Item position entries

<<<<

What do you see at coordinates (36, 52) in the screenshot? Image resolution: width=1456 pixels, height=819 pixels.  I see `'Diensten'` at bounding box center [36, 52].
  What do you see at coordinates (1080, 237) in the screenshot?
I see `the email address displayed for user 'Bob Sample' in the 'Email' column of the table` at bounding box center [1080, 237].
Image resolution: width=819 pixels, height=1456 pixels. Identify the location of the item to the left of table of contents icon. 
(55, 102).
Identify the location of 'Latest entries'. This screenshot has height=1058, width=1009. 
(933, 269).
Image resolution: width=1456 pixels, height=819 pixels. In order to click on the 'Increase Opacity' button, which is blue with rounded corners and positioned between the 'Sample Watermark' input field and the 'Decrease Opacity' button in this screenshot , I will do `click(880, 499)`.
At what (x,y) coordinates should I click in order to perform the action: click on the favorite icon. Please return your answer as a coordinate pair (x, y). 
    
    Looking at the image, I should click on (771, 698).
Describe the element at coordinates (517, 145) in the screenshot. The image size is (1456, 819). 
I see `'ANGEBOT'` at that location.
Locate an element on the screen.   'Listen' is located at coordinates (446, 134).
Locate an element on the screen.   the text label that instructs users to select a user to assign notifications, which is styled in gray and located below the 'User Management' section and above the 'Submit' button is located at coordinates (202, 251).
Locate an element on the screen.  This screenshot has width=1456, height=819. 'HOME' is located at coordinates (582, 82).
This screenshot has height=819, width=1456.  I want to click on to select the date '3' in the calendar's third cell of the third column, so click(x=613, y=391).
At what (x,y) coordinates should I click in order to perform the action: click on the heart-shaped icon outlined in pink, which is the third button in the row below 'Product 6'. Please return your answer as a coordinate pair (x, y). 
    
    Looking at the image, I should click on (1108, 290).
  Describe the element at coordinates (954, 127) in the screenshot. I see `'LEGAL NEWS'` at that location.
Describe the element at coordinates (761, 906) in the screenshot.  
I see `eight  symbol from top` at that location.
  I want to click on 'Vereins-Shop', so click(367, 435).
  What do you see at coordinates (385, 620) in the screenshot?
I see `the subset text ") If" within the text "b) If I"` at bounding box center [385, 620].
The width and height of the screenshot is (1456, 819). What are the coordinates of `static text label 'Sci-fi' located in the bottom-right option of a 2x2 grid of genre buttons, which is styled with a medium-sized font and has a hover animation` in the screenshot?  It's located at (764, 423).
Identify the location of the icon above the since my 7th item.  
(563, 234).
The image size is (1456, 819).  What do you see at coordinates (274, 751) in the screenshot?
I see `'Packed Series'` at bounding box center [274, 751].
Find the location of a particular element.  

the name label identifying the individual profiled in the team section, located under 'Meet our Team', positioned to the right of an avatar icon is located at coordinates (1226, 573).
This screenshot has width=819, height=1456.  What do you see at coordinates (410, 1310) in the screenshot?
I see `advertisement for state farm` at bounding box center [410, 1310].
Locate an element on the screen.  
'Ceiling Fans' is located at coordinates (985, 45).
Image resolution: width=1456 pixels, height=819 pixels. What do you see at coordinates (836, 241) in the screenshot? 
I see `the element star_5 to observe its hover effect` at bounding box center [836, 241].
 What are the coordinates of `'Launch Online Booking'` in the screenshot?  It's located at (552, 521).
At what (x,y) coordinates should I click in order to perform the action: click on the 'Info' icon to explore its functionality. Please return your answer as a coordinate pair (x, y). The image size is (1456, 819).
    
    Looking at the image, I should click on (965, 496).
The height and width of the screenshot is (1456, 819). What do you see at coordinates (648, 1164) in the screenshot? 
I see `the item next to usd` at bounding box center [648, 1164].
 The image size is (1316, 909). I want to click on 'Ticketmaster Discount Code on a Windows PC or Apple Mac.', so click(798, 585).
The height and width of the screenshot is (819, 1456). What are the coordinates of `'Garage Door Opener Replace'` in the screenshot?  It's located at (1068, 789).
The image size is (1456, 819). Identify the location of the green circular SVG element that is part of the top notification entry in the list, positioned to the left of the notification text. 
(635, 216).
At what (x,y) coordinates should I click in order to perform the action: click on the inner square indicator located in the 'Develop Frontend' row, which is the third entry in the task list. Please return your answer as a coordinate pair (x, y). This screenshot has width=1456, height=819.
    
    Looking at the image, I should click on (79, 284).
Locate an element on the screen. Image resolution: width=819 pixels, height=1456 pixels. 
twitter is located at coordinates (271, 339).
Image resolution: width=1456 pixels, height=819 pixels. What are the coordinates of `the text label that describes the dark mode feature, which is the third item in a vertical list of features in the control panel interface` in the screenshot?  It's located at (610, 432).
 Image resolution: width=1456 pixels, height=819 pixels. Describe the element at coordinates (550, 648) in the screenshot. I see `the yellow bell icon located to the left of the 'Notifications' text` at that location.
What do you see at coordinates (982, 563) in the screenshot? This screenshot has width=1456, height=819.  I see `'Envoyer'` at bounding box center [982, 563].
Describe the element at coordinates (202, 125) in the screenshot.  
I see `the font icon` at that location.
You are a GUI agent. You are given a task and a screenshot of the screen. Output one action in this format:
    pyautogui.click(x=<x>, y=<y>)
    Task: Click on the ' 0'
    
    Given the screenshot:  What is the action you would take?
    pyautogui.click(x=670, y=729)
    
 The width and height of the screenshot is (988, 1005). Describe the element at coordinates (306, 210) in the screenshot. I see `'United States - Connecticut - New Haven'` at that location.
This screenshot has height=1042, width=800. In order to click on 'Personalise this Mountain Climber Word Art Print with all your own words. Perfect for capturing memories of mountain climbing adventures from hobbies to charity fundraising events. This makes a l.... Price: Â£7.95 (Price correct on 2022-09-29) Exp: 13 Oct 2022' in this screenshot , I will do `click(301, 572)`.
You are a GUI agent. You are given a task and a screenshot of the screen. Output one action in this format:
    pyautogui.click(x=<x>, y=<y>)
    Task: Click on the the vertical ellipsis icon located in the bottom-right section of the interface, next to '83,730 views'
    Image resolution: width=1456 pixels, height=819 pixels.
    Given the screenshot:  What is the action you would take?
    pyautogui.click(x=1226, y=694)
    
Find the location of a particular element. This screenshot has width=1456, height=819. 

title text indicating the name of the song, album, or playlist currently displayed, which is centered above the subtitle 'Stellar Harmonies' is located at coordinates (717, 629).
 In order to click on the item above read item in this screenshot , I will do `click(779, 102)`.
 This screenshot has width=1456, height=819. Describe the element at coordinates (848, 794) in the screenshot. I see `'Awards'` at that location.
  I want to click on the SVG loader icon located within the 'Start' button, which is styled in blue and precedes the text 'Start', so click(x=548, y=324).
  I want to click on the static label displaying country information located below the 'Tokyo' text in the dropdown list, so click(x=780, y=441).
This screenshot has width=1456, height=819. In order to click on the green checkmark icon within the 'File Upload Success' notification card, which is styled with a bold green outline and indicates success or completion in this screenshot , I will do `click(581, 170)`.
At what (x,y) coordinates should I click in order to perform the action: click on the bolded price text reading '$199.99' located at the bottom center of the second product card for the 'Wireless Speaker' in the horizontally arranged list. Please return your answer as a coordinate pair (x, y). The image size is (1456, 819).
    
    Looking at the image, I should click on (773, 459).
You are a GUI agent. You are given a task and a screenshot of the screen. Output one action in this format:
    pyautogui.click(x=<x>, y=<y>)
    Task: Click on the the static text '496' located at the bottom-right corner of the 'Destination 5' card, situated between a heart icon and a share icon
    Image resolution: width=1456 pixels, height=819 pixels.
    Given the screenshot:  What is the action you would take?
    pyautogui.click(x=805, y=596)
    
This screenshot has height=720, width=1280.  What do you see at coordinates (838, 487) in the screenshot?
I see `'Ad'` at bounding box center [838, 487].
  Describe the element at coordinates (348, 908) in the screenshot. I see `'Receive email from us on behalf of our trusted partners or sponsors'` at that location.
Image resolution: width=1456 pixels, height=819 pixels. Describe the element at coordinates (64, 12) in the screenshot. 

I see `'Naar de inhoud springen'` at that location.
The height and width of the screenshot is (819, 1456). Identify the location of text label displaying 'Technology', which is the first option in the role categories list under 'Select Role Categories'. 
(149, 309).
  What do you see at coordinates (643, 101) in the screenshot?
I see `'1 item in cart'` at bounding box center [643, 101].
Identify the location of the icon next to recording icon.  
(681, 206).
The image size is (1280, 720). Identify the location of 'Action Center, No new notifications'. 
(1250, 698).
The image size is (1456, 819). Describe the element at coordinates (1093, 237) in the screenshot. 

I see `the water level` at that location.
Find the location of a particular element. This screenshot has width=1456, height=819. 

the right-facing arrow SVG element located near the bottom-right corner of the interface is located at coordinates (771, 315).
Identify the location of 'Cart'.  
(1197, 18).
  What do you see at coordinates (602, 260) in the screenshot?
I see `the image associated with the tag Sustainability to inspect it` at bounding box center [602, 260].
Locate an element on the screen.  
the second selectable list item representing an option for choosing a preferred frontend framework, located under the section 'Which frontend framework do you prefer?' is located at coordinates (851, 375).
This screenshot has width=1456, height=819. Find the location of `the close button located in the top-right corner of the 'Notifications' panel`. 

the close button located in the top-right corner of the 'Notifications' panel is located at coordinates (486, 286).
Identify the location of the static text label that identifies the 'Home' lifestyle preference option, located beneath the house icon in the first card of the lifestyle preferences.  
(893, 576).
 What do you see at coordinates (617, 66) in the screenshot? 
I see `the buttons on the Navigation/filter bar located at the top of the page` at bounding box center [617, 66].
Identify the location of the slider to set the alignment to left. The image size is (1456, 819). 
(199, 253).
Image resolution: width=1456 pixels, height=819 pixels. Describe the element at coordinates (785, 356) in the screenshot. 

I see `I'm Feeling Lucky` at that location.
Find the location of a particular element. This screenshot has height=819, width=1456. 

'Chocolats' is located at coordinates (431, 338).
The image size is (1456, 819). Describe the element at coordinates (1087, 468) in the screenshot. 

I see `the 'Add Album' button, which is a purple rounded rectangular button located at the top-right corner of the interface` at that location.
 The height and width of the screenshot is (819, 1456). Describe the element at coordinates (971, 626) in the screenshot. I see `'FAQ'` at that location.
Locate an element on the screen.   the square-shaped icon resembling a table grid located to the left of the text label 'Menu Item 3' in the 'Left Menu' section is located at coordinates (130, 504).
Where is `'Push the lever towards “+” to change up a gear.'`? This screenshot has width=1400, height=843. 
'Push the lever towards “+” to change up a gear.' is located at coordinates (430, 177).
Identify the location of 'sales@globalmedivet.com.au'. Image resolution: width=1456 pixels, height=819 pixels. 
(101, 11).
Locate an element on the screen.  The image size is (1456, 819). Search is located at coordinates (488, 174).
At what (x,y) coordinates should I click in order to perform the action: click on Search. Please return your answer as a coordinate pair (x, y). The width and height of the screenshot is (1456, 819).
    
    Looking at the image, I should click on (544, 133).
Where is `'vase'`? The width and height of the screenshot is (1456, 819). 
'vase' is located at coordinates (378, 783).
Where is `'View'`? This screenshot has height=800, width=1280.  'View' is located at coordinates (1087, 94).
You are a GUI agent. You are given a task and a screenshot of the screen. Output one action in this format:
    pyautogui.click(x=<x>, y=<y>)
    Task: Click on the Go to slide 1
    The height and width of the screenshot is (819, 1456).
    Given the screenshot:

>>>>

What is being asked
Retype the stretch from the line containing "Image resolution: width=819 pixels, height=1456 pixels. Identify" through the line containing "(933, 269).", both lines included, without changing a character.

Exercise output
Image resolution: width=819 pixels, height=1456 pixels. Identify the location of the item to the left of table of contents icon. 
(55, 102).
Identify the location of 'Latest entries'. This screenshot has height=1058, width=1009. 
(933, 269).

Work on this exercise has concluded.